極高真空(XHV)技術とその応用(2)

一般社団法人センサイト協議会
常務理事 島田芳夫

4 極高真空の質量分析への応用

4.1 四重極分析計 WATMASS-MPH

四重極方式(QMS)の質量分析計で、通常のQMSではセンサ先端部のイオン源からのガス放出のため高精度測定が不可能な超高真空・極高真空での残留ガス分析が、イオン源の改良によって10-13Pa台の残留ガス分析を可能としている。これを実現するために、1)熱陰極イオン源、センサニップル管に0.2%BeCuを採用しガス放出を大幅に低減 2)グリッドに白金イリジウム合金を採用、ESDガス放出を低減、3)徹底した低ガス化処理による水素の排出 等の改良が行われている。
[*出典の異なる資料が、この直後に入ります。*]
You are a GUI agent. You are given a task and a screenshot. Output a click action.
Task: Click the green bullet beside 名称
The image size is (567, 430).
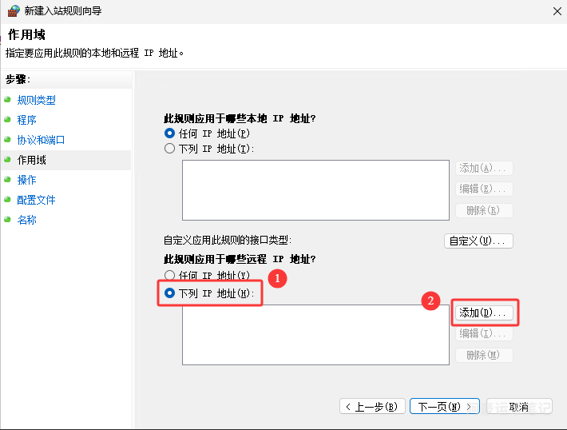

WATMASSの現状の応用分野としては1)超高真空、極高真空での高精度ガス分析、2)表面分析 3)半導体デバイスの劣化とガス放出分析 4)光あるいは電子刺激によるガス分析 5)微量ガス分析 6)封止デバイスのガス分析 7)ガラスのガス透過試験 等がある。
(図-4)

図-4 WATTMASSとその分析例

4.2 四重極分析計WATMASSの応用例

WATMASSの応用として半導体パッケージ、特に近年その重要性が高まっている車載用MEMSデバイスの信頼性確認のための破壊検査システムが実用化された。これはMEMSパッケージの中に残留不純物ガスが存在するかどうか、パッケージを破壊してガス分析を行うシシテムである。WATMASSは低ガス放出に徹底的にこだわり、真空で封じきった排気ポンプなしの状態で10-7Pa台の真空を1年間保持できる性能を示している。このWATMASSを用いると、計測室の形状と構成をいろいろ変えることにより各種高性能分析を実現する事が出来る。極めて微量なガス分析で、10-15Pa-m3/s(He)という超微少リークを検出、品質の担保に役立っている。この技術は産総研の技術ライセンスの指導を受けているが0.2%BeCuによる極高真空技術によって通常数日かかる真空引きの時間を6~10時間に短縮する事が可能となっている。
(図-5)

図-5 WATTMASSの応用例

5 新しい真空技術応用ーミニマルファブへの取り組みー

ICに代表される半導体の製造工場は高度なクリーンルームを必要とし、また大型ウエハによる同一仕様の大量製造が原則であったが、近年は小ロットの要望が強くなってきている。この要望にマッチする製造システムとして国内では産総研指導の国家プロジェクトとして〔ミニマルファブ〕の開発が進められている。これは半導体の前工程・後工程それぞれの装置を作業毎に分離、小型統一規格サイズの装置としている。これら工程毎の小型統一規格サイズの装置を要望に応じて適時組見合わせて製造トータル工程を実現するものである。ただし現行のミニマルファブで高熱が発生する真空工程では、装置の小型化が難しいとされている。またシリコンデバイスでのAl配線による水分分圧の問題なども提起されている。この様な課題解決に極高真空向けに開発されたBeCuの採用に期待が高まっており、今後この材料を基本にミニマル装置への応用が実現できるべく開発が進められている。
(図-6)

図-6 ミニマル仕様成膜装置(MBE)開発における東京電子の役割

6 まとめ

極高真空を実現する材料、部品技術について解説、その応用例と今後の可能性について記述した。極高真空はまだ限定された応用分野であるが、構造材および部品としての提供も可能であるので、今後の半導体産業、分析機器産業などでの応用が高まってくることが期待出来る。